TASK DIRECTIONS: Make an exact copy of the lines below.
-- DATA IN THIS EXERCISE follows --
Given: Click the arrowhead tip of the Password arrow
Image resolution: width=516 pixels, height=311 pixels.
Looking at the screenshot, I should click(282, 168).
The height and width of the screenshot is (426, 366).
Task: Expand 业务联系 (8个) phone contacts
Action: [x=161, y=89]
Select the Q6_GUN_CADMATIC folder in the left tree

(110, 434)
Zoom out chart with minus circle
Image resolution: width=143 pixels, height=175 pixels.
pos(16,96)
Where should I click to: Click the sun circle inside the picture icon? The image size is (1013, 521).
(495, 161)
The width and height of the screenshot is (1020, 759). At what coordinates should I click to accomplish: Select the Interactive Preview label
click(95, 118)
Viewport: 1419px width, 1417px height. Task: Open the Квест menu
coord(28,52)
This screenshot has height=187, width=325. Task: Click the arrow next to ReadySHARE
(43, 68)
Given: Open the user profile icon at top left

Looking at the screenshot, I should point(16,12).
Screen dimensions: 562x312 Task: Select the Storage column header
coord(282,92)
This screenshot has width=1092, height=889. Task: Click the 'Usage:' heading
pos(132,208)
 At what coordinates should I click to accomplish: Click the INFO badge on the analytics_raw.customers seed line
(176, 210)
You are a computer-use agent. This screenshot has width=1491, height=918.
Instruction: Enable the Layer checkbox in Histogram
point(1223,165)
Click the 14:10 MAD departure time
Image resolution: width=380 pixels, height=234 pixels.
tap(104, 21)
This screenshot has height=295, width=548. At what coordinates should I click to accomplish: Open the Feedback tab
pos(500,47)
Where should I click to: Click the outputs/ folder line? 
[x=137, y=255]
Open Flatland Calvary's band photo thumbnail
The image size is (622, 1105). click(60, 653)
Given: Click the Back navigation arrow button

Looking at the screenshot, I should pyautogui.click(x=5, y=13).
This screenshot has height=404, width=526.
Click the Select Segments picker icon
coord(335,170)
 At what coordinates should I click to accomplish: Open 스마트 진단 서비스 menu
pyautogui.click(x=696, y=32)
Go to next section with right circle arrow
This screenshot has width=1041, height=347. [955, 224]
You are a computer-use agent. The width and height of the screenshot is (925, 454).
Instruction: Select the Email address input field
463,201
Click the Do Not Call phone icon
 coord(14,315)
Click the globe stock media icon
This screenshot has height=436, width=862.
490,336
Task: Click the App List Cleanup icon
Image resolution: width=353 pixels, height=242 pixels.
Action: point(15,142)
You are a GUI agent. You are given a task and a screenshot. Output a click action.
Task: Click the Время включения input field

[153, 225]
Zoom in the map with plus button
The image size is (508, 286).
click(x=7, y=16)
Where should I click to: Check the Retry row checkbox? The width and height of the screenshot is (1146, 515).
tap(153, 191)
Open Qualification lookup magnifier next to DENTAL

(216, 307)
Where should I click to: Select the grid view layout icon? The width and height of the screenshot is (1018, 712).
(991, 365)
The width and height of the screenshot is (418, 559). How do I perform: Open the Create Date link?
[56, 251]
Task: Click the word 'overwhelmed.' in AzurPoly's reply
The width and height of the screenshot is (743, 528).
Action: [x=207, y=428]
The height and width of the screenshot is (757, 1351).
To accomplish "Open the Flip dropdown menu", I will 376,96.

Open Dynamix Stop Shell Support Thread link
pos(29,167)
-- DATA IN THIS EXERCISE concluded --
COMPLETED TASK:
Given: Click the arrowhead tip of the Password arrow
Image resolution: width=516 pixels, height=311 pixels.
Looking at the screenshot, I should click(282, 168).
The height and width of the screenshot is (426, 366).
Task: Expand 业务联系 (8个) phone contacts
Action: [x=161, y=89]
Select the Q6_GUN_CADMATIC folder in the left tree

(110, 434)
Zoom out chart with minus circle
Image resolution: width=143 pixels, height=175 pixels.
pos(16,96)
Where should I click to: Click the sun circle inside the picture icon? The image size is (1013, 521).
(495, 161)
The width and height of the screenshot is (1020, 759). At what coordinates should I click to accomplish: Select the Interactive Preview label
click(95, 118)
Viewport: 1419px width, 1417px height. Task: Open the Квест menu
coord(28,52)
This screenshot has height=187, width=325. Task: Click the arrow next to ReadySHARE
(43, 68)
Given: Open the user profile icon at top left

Looking at the screenshot, I should point(16,12).
Screen dimensions: 562x312 Task: Select the Storage column header
coord(282,92)
This screenshot has width=1092, height=889. Task: Click the 'Usage:' heading
pos(132,208)
 At what coordinates should I click to accomplish: Click the INFO badge on the analytics_raw.customers seed line
(176, 210)
You are a computer-use agent. This screenshot has width=1491, height=918.
Instruction: Enable the Layer checkbox in Histogram
point(1223,165)
Click the 14:10 MAD departure time
Image resolution: width=380 pixels, height=234 pixels.
tap(104, 21)
This screenshot has height=295, width=548. At what coordinates should I click to accomplish: Open the Feedback tab
pos(500,47)
Where should I click to: Click the outputs/ folder line? 
[x=137, y=255]
Open Flatland Calvary's band photo thumbnail
The image size is (622, 1105). click(60, 653)
Given: Click the Back navigation arrow button

Looking at the screenshot, I should pyautogui.click(x=5, y=13).
This screenshot has height=404, width=526.
Click the Select Segments picker icon
coord(335,170)
 At what coordinates should I click to accomplish: Open 스마트 진단 서비스 menu
pyautogui.click(x=696, y=32)
Go to next section with right circle arrow
This screenshot has width=1041, height=347. [955, 224]
You are a computer-use agent. The width and height of the screenshot is (925, 454).
Instruction: Select the Email address input field
463,201
Click the Do Not Call phone icon
 coord(14,315)
Click the globe stock media icon
This screenshot has height=436, width=862.
490,336
Task: Click the App List Cleanup icon
Image resolution: width=353 pixels, height=242 pixels.
Action: point(15,142)
You are a GUI agent. You are given a task and a screenshot. Output a click action.
Task: Click the Время включения input field

[153, 225]
Zoom in the map with plus button
The image size is (508, 286).
click(x=7, y=16)
Where should I click to: Check the Retry row checkbox? The width and height of the screenshot is (1146, 515).
tap(153, 191)
Open Qualification lookup magnifier next to DENTAL

(216, 307)
Where should I click to: Select the grid view layout icon? The width and height of the screenshot is (1018, 712).
(991, 365)
The width and height of the screenshot is (418, 559). How do I perform: Open the Create Date link?
[56, 251]
Task: Click the word 'overwhelmed.' in AzurPoly's reply
The width and height of the screenshot is (743, 528).
Action: [x=207, y=428]
The height and width of the screenshot is (757, 1351).
To accomplish "Open the Flip dropdown menu", I will 376,96.

Open Dynamix Stop Shell Support Thread link
pos(29,167)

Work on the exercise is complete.